IL PENTAGRAMMA AZZURRISSIMO. Pazzanese: “C’è una sola nota stonata nel Napoli che ha battuto la Cremonese”
IL PENTAGRAMMA AZZURRISSIMO
Più che i due uomini partita Kevin De Bruyne e Scott McTominay, di cui pure in settimana si era stati capaci di mettere in dubbio l’utilità, oggi meritano le note intonate del pentagramma due innesti che hanno portato freschezza e, soprattutto, grande efficacia difensiva e non solo al rinnovato assetto tattico del Napoli, che di fatto è quello che ha permesso agli azzurri di avere il dominio assoluto della gara sin da subito.
PRIMA NOTA INTONATA
GUTIERREZ: Chiamato in causa a sostituire un recentemente non impeccabile Spinazzola nella posizione a lui più favorevole di esterno sinistro a tutta fascia, oltre ad aver coniugato sovrapposizioni offensive in ampiezza ad impeccabili corse di ripiegamento all’indietro, ha più che mai mostrato una capacità quasi “inedita” di collaborare anche fra le linee accentrandosi, annullando i riferimenti centrali della Cremonese e non disdegnando talvolta anche qualche conclusione dal limite potenzialmente pericolosa per Audero. Voto 7.
SECONDA NOTA INTONATA
OLIVERA: La partita del 17 uruguayano era, se possibile, ancor più delicata ed ostica di quella di Gutierrez.
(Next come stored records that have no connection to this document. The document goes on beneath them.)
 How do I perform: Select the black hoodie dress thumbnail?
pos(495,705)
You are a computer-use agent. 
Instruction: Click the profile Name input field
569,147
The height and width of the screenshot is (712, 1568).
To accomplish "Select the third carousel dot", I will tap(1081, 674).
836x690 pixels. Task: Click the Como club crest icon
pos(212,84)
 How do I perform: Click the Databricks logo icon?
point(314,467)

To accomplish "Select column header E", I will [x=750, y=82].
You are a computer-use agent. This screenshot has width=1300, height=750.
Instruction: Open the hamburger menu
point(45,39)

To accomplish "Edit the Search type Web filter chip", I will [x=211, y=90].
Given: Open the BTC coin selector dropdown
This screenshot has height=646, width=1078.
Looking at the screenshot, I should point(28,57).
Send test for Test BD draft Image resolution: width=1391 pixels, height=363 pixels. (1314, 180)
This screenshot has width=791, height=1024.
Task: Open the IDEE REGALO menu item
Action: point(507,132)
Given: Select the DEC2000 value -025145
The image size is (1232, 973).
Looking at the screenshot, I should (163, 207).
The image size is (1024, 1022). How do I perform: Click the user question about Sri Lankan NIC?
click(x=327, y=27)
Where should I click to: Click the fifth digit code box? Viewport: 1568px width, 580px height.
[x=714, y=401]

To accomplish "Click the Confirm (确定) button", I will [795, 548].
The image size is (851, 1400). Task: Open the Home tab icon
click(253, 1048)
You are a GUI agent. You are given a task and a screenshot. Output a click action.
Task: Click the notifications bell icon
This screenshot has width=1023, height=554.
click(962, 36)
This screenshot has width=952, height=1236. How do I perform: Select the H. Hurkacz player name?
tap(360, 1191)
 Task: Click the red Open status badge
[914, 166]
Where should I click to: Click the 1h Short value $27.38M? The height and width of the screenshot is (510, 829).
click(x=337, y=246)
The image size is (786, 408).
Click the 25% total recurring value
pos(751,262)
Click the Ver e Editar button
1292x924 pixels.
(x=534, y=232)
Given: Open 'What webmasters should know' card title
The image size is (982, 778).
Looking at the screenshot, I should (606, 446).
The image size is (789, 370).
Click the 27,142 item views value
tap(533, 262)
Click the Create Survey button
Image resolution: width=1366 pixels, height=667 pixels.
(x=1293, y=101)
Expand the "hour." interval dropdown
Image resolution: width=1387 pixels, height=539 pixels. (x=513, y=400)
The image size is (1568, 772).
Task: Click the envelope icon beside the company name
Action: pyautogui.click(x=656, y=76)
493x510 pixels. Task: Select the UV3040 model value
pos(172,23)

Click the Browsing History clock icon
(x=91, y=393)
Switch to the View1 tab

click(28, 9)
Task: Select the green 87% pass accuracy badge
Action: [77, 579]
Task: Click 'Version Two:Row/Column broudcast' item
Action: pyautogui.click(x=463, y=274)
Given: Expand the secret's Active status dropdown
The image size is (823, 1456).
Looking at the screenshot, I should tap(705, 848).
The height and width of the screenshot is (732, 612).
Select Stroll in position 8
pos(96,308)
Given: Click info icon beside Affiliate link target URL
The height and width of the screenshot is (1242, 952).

Se è ormai, infatti, risaputo che Mathias renda meglio come “braccetto” (chi non ama questa parola può tranquillamente far finta di non averla letta) che come esterno a tutta fascia, vederlo ieri tuttavia operare sull’out difensivo di destra si è rivelata una scelta tanto inedita quanto efficace. Innanzitutto, perché è la conferma assoluta della non così grande fiducia riposta dall’allenatore in Sam Beukema. Ma soprattutto, in virtù del fatto che, sia nelle corse all’indietro sia nell’impostazione delle azioni, l’uruguayano si è rivelato assolutamente prezioso e prolifico. E l’azione del gol di KDB, è stato il coronamento di una gara quasi perfetta in un ruolo che di base non gli dovrebbe appartenere. Voto 6.5.
NOTA STONATA
LOBOTKA: Lo slovacco si conferma in un momento di forma non ottimale. Al di là della grande assistenza per KDB, che ha poi servito Scott al limite dell’area per l’1-0, è sembrato nel primo tempo quasi impacciato nel recupero di alcune palle a centrocampo, vale a dire “il gesto” per cui a Napoli lo veneriamo e lo continueremo a venerare per sempre. Con Gilmour in campo, però, almeno in questo momento di forma non ottimale del 68, si può dire che il Napoli sia molto più efficace nelle verticalizzazioni e nei ribaltamenti di campo. Voto 5.5.